The advantage of using a stack of books is that books can be carved out. So I carved out the bottom book just enough to fit in the smallest of vignette boxes. Now because no one was going to be opening this book, I could make the cuts sloppy and just hide the edge with paper. The zombie hand (that I had to buy as it came in the pack with the tombstones) made a perfect drawer pull. (Though I admit that at a distance, this zombie hand looks like it's giving me the finger!) The items in the drawer are all that remains of the Edgar Allan Poe idea. I thought, "if I went through a secret drawer in Poe's office, what might I find?" None of these items are glued down so they can be removed from the drawer and examined. I wonder what the skeleton key unlocks?

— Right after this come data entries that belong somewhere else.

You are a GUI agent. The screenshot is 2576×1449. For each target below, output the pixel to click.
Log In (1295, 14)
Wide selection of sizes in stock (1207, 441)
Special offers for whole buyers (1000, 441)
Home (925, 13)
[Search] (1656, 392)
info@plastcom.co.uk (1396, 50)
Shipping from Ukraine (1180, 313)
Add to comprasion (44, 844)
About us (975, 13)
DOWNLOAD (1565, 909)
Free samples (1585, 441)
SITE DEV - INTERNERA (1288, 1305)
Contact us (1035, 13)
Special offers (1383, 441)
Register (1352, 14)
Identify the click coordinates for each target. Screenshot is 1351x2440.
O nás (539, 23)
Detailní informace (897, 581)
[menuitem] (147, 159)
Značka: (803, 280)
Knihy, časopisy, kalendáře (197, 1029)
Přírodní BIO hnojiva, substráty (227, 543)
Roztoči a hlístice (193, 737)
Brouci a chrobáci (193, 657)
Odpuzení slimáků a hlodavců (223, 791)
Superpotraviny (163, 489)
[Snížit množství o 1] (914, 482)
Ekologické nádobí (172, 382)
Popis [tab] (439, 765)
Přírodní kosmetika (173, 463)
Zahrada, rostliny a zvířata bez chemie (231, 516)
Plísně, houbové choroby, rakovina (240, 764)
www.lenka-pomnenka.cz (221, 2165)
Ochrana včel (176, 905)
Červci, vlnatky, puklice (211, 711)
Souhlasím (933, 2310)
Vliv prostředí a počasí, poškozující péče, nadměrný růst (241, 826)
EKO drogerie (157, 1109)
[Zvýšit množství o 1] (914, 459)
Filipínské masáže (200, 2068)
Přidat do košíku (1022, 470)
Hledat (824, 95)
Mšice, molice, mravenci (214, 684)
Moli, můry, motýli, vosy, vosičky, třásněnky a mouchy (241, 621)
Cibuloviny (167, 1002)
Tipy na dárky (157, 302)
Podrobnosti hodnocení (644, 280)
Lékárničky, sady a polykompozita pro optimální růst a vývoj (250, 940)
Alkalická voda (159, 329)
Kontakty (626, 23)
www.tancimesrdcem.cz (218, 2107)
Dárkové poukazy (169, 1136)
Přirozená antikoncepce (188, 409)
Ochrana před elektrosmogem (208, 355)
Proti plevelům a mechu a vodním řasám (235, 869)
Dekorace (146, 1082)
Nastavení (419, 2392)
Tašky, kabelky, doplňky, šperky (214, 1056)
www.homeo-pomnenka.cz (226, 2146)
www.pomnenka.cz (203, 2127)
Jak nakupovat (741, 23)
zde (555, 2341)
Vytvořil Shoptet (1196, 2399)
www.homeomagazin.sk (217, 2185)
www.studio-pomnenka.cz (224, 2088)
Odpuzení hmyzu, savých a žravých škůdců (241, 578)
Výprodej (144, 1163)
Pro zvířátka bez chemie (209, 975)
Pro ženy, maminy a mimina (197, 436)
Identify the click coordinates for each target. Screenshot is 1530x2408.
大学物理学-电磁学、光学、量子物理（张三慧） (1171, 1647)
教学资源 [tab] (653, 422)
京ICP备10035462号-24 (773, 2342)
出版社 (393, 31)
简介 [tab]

So what's the best part about this project? It lights up!




I hid a string of purple tiny lights around the perimeter of the graveyard. That was the point of the mummy cloth, really, to hide the lights. While the cloth didn't diffuse the lights as much as I would have liked, it looks way better in person that it does in these photos. I love how the ghosts practically disappear in the darkness.



 Let's talk about those lights for a minute. When I saw that these colored lights were available, I immediately bought 2 sets. I had not invested in the regular tiny lights because I thought they'd be hard to incorporate into vignette boxes...you'd have to drill a hole in the back to put the wire through...I'm not that handy. But knowing that there was no "back" to this project...no walls so to speak; it would be relatively easy to rig the string of lights. The battery pack sits in it's own little paper box that is attached to the top book as shown. I used a whole strand of lights and taped it down with some washi tape that was reinforced with collage medium. That held the wire down so that I could then cover them with the stained mummy cloth and glue the cloth down around the lights to also keep them in place. I think I now want to add lights to everything!


I have added this scene to my newly created "Halloween nook" in my craft space and it will stay up year round along with many of my other altered projects. 

Thanks for hanging with me to the end!

Stay safe out there! Wear your mask, wash your hands, social distance! Yes, it's important.